Division of Rheumatology, Department of Anesthesiology and Critical Care Medicine, Children's Hospital Los Angeles, Keck School of Medicine of the University of Southern California, Los Angeles, CA, USA.
Pediatr Crit Care Med. 2012 May;13(3):e181-6. doi: 10.1097/PCC.0b013e318238955c.
This study describes the 15-yr experience of a large urban tertiary care children's hospital in treating critically ill patients with pediatric rheumatic diseases.
Retrospective case series.
Children's Hospital Los Angeles, a large urban tertiary care children's hospital.
All patients with pediatric rheumatic diseases admitted to the Children's Hospital Los Angeles pediatric intensive care unit from January 1995 to July 2009.
None.
An internal database and medical records were reviewed for demographics, diagnoses, treatments, organ dysfunction, interventions, infections, and outcomes. Standardized mortality ratio was calculated based on Pediatric Risk of Mortality III estimated mortality. Factors associated with mortality were identified by univariate analyses.Ninety patients with 122 total admissions were identified. The majority of patients were Hispanic (63%), female (73%), and had systemic lupus erythematosus (62%). Pediatric rheumatic disease-related complications (50%) were the most common reason for admission; 32% of admissions involved multiorgan dysfunction. Eighteen admissions (15%) resulted in mortality. Deaths were most commonly attributed to combined infection and active rheumatic disease (50%), infection only (22%), rheumatic disease only (11%), or other causes (17%). In 30 (25%) admissions, a new rheumatologic diagnosis was established.
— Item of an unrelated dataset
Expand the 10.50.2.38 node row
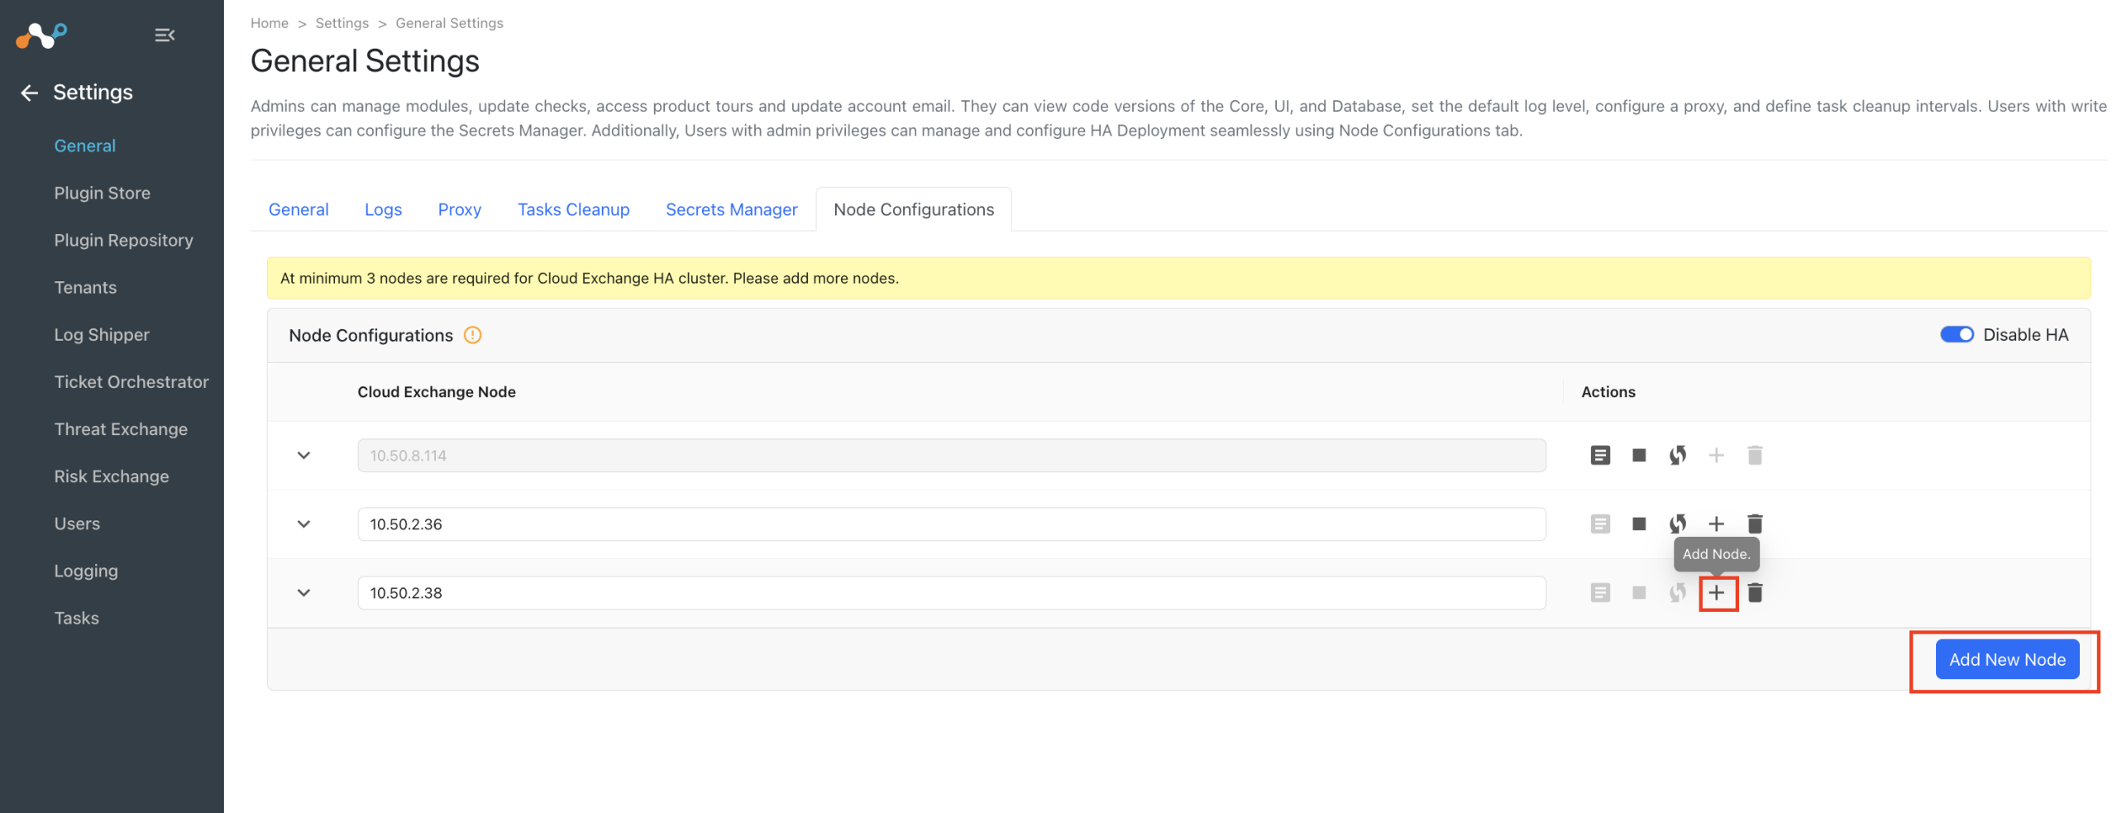 (x=303, y=592)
Standardized mortality ratio was 0.72 (95% confidence interval 0.38-1.25) for pediatric rheumatic disease patients compared to 0.87 (95% confidence interval 0.79-0.96) for all pediatric intensive care unit patients. Factors associated with mortality included use of mechanical ventilation, vasopressors, and renal replacement (continuous venovenous hemodialysis) (all p < .05).
Pediatric rheumatic disease-related complications were the principal cause of pediatric intensive care unit admission. Deaths occurred most often from severe infections in patients with active rheumatic disease. Pediatric rheumatology patients admitted to the pediatric intensive care unit had outcomes similar to the global pediatric intensive care unit population when adjusted for severity of illness.
本研究描述了一家大型城市三级儿童保健医院在治疗患有儿科风湿病的危重症患者方面的 15 年经验。
回顾性病例系列。
洛杉矶儿童医院,一家大型城市三级儿童保健医院。
2009 年 7 月 1 日至 1995 年 1 月期间,所有因儿科风湿病入住洛杉矶儿童医院儿科重症监护病房的患者。
无。
通过内部数据库和病历回顾了人口统计学、诊断、治疗、器官功能障碍、干预、感染和结局。根据儿科危重病风险 III 估计死亡率计算标准化死亡率比。通过单变量分析确定与死亡率相关的因素。共确定 90 例患者 122 例次住院。大多数患者为西班牙裔(63%)、女性(73%),且患有红斑狼疮(62%)。儿科风湿病相关并发症(50%)是最常见的入院原因;32%的入院涉及多器官功能障碍。18 例(15%)死亡。死亡最常见的原因是感染合并活动性风湿病(50%)、单纯感染(22%)、单纯风湿病(11%)或其他原因(17%)。在 30 例(25%)入院中,确定了新的风湿病诊断。与所有儿科重症监护病房患者(0.87 [95%置信区间 0.79-0.96])相比,儿科风湿病患者的标准化死亡率比为 0.72(95%置信区间 0.38-1.25)。与死亡率相关的因素包括机械通气、血管加压素和肾脏替代治疗(连续静脉-静脉血液透析)的使用(均 p <.05)。
儿科风湿病相关并发症是儿科重症监护病房入院的主要原因。死亡最常发生在患有活动性风湿病的严重感染患者中。调整疾病严重程度后,入住儿科重症监护病房的儿科风湿病患者的结局与全球儿科重症监护病房人群相似。